Document text below:
President of the Football Association of Bosnia and Herzegovina
- In office 13 December 2012 – 16 March 2021
- Preceded by: Ivica Osim (as President of the normalization committee)
- Succeeded by: Vico Zeljković

Personal details
- Born: 24 October 1960 Sarajevo, PR Bosnia and Herzegovina, FPR Yugoslavia
- Died: 31 May 2024 (aged 63) Sarajevo, Bosnia and Herzegovina
- Education: University of Sarajevo

= Elvedin Begić =

Bosnian football official (1960–2024)

Elvedin "Dino" Begić (24 October 1960 – 31 May 2024) was a Bosnian football executive who was president of the Football Association of Bosnia and Herzegovina (N/FSBiH) from 2012 to 2021. He had previously been a member of the N/FSBiH normalization committee established by FIFA in April 2011.

In July 2015, Begić was named Vice-Chairman of the UEFA Stadium and Security Committee for the period 2015–2019. He was selected as Vice-Chairman again for the period 2019–2023. In addition, he was the Sarajevo Canton Football Federation (FSKS) president from 2012 to 2016, and had worked as a delegate of the FSKS and as a member of the FSKS committee.

Begić was a graduate of the Faculty of Transport and Communications from the University of Sarajevo and also served as an executive director at the Sarajevo International Airport.

==Death==
On 31 May 2024, Begić died at the age of 63 in Sarajevo, following a bout of cancer.
End of Document text.
Information supplied below:
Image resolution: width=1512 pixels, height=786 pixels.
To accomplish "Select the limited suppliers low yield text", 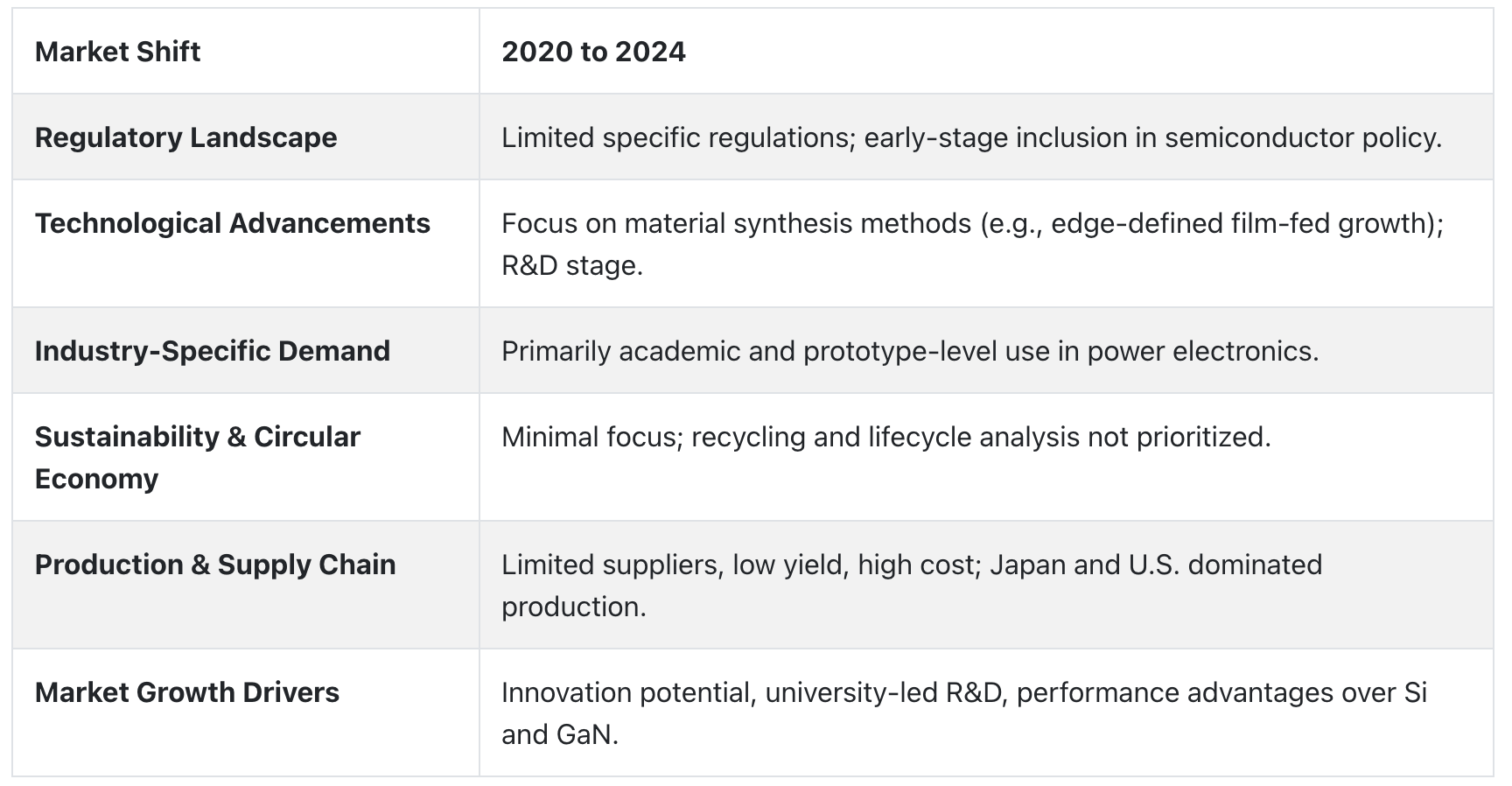I will pos(912,586).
End of Information supplied.
(Exercise directions):
Copy the Elvedin Begić text between "Personal details" and "football official (1960–2024)", inclusive, with "football official" changed to "football administrator".

(Answer box):
Personal details
- Born: 24 October 1960 Sarajevo, PR Bosnia and Herzegovina, FPR Yugoslavia
- Died: 31 May 2024 (aged 63) Sarajevo, Bosnia and Herzegovina
- Education: University of Sarajevo

= Elvedin Begić =

Bosnian football administrator (1960–2024)